Ms Dodds, who represents Mid and West Wales, added: “I will continue to push for a more proportionate system that puts power back into the hands of voters – not party bosses.”

‘More democratic’

Mick Antoniw, Wales’ constitution minister, who is the member in charge of the bill, said the proposals implement the recommendations of a 2022 committee report on Senedd reform.

He described the debate, which could see the Senedd sit as late as 9.30pm on Tuesday, as an important part of the process of further shaping the bill.

Mr Antoniw said Welsh ministers have tabled amendments in response to Senedd scrutiny, adding: “MSs have put forward their own amendments and we look forward to the debate.”

A Plaid Cymru spokesperson argued the bill will create a stronger, more democratic and representative Senedd which is better able to make a positive difference to people’s lives.

The spokesperson said: “Once passed, the Senedd reform bill will also place Welsh democracy on firmer foundations and bring us closer to the size of the legislatures in Scotland and the north of Ireland.

“This stands in stark contrast to the way in which Wales’s representation on a UK level at Westminster is being weakened.”

Capacity and constituencies

Mike Hedges stressed the importance of increasing the Senedd’s capacity.

The Labour backbencher raised the example of the four-member finance committee, warning that meetings cannot proceed if one MS is ill and another is held up in traffic.

Mr Hedges said: “Moving to 96 members would produce 24,464 electors per member, which is approximately midway between Scotland and Northern Ireland.”

The Swansea East MS reiterated concerns about the potential size of some Senedd seats, particularly any paired with the Brecon, Radnor and Cwmtawe parliamentary constituency.

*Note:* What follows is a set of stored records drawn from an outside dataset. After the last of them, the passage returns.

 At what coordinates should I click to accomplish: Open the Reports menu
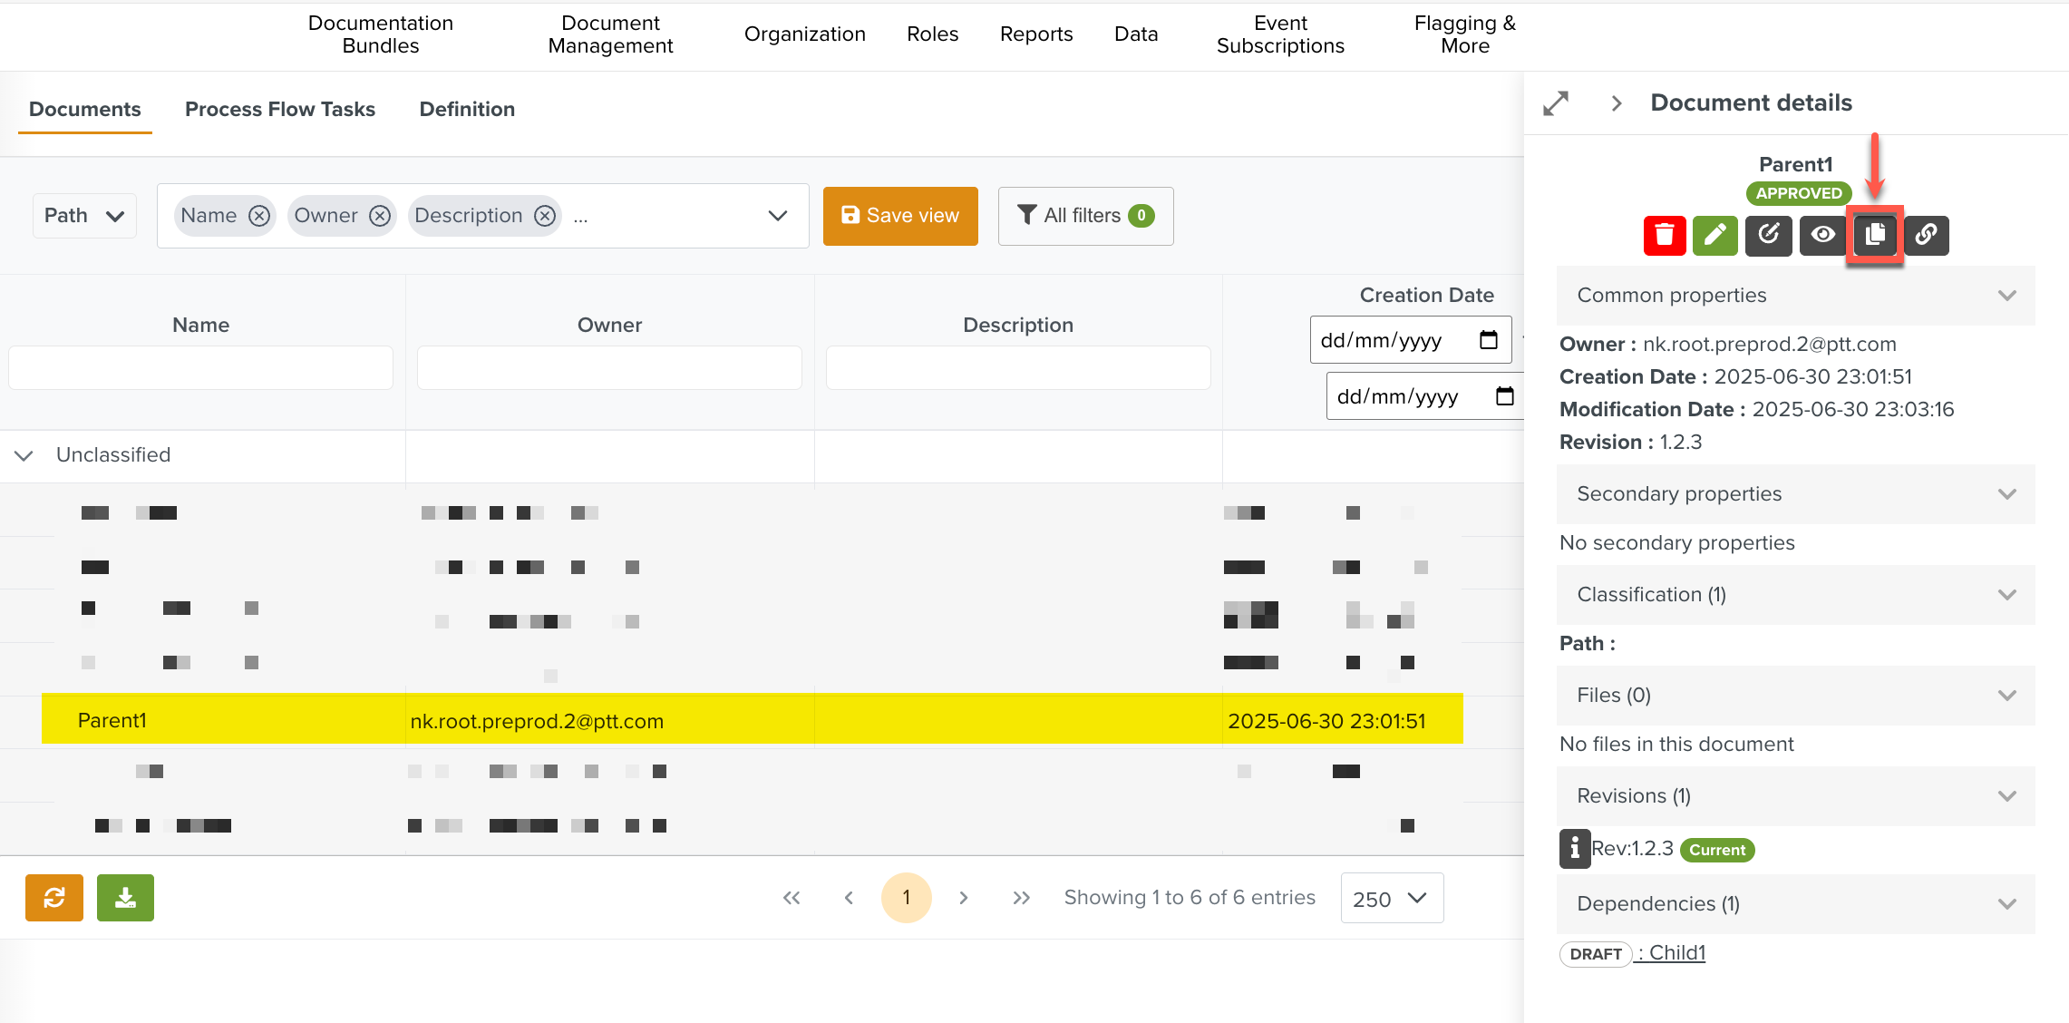1036,34
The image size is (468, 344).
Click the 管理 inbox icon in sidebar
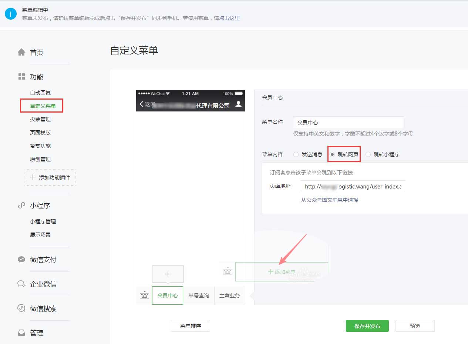[21, 333]
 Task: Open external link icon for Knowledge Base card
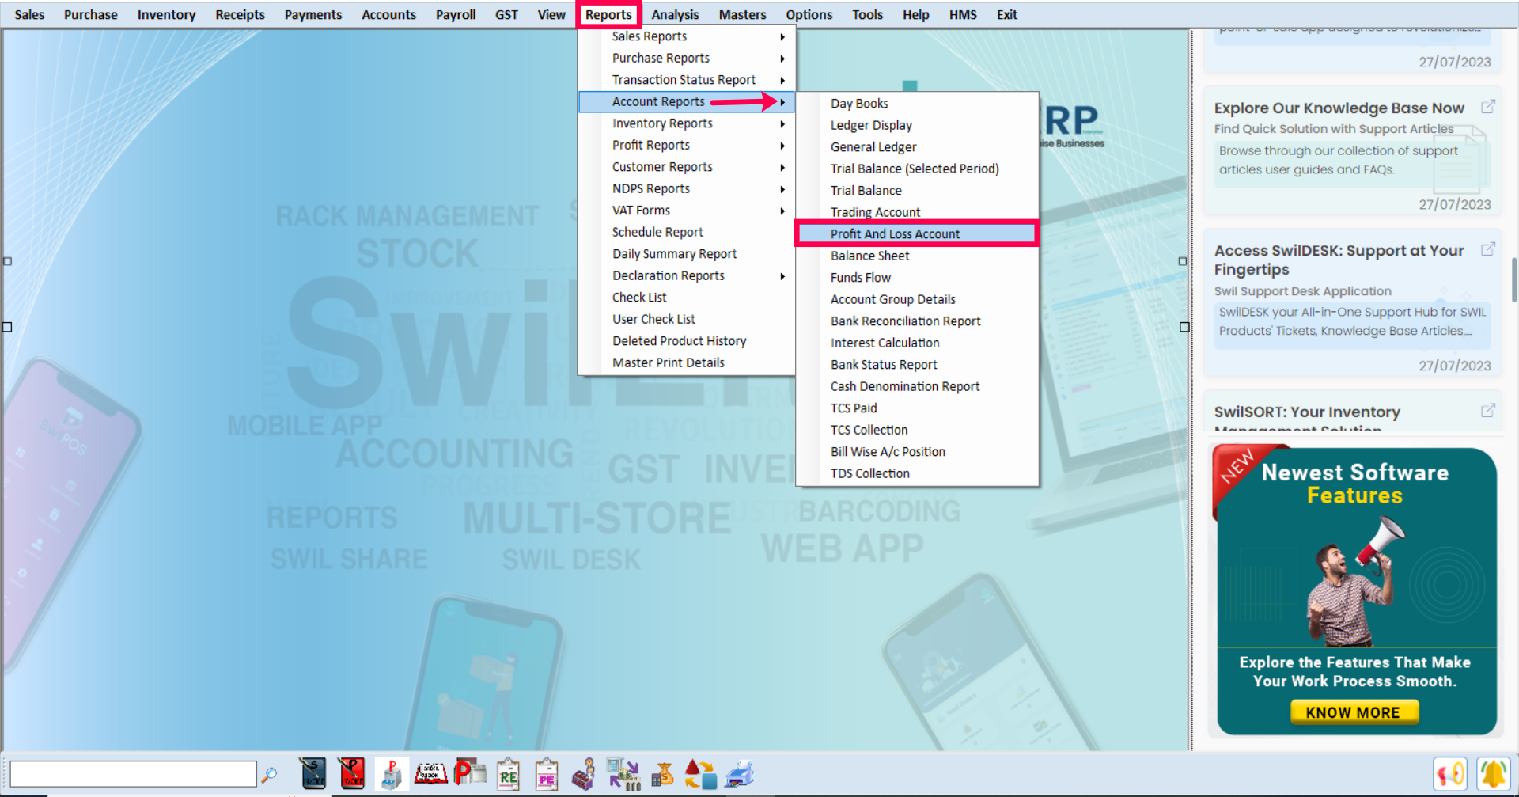coord(1487,107)
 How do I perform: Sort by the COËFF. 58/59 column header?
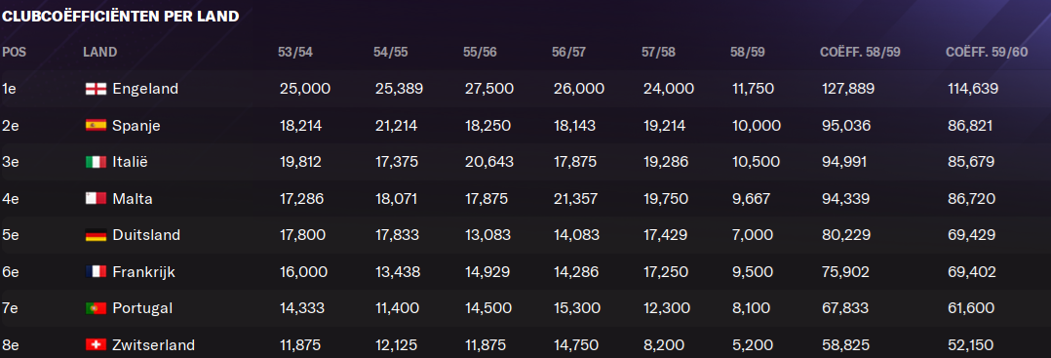pos(861,53)
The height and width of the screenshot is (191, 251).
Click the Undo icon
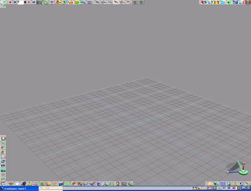241,184
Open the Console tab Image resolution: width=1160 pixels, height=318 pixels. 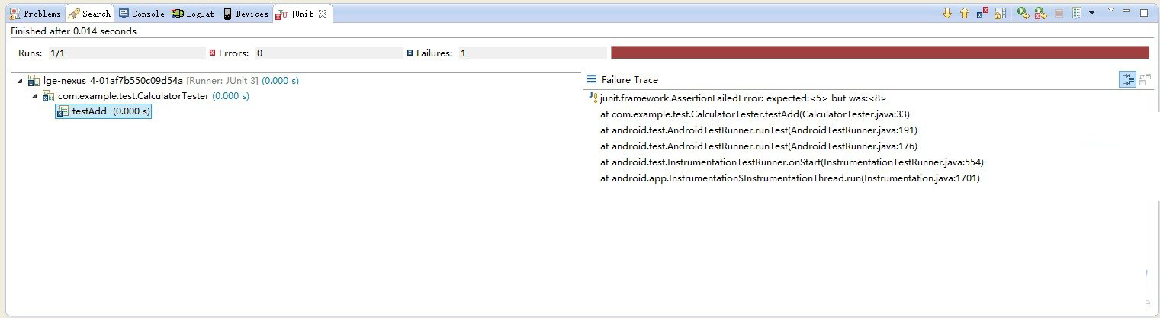click(x=141, y=14)
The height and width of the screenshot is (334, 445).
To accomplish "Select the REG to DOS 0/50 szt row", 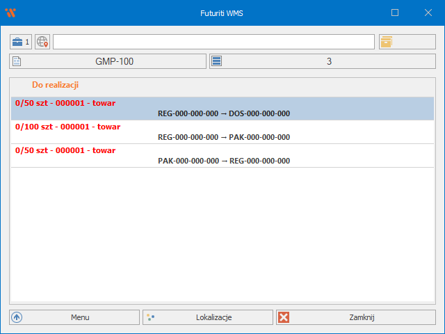I will (x=223, y=109).
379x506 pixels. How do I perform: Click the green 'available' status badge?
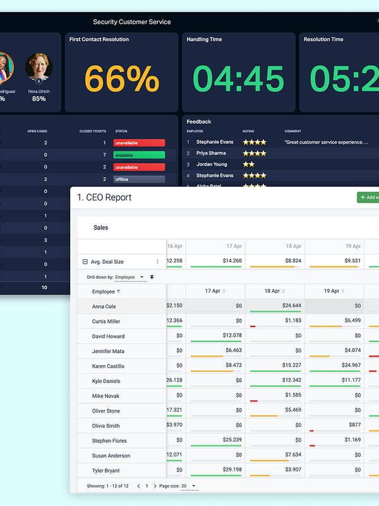[139, 155]
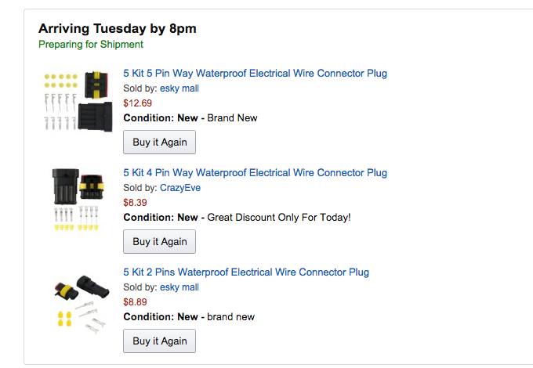Open the 5 Kit 5 Pin Way product link
The height and width of the screenshot is (368, 533).
tap(255, 74)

He said: “Whichever way of creating a six-member constituency is used, the constituency would be very large and involve communities with very little in common.”

Legislative hurdles

The 126 amendments will be considered by a Committee of the Whole Senedd, which is expected to be chaired by Elin Jones, the Senedd’s speaker or Llywydd.

In the event of any tied votes – a relatively common occurrence in this Senedd term – the speaker would be required by the rules to use her casting vote against amendments.

Stage three, which will see further amendments debated, is expected to be held in late April, with stage four – a vote to pass the final text – pencilled in for early May.

Unlike at earlier stages, the final vote will require a supermajority of two-thirds support in the Senedd – with the speaker and her deputy able to vote freely.

The reforms, which were not possible last term due to the parliamentary arithmetic, are expected to proceed with Labour and Plaid Cymru now having the required numbers.

The bill could receive Royal Assent and become an Act in June.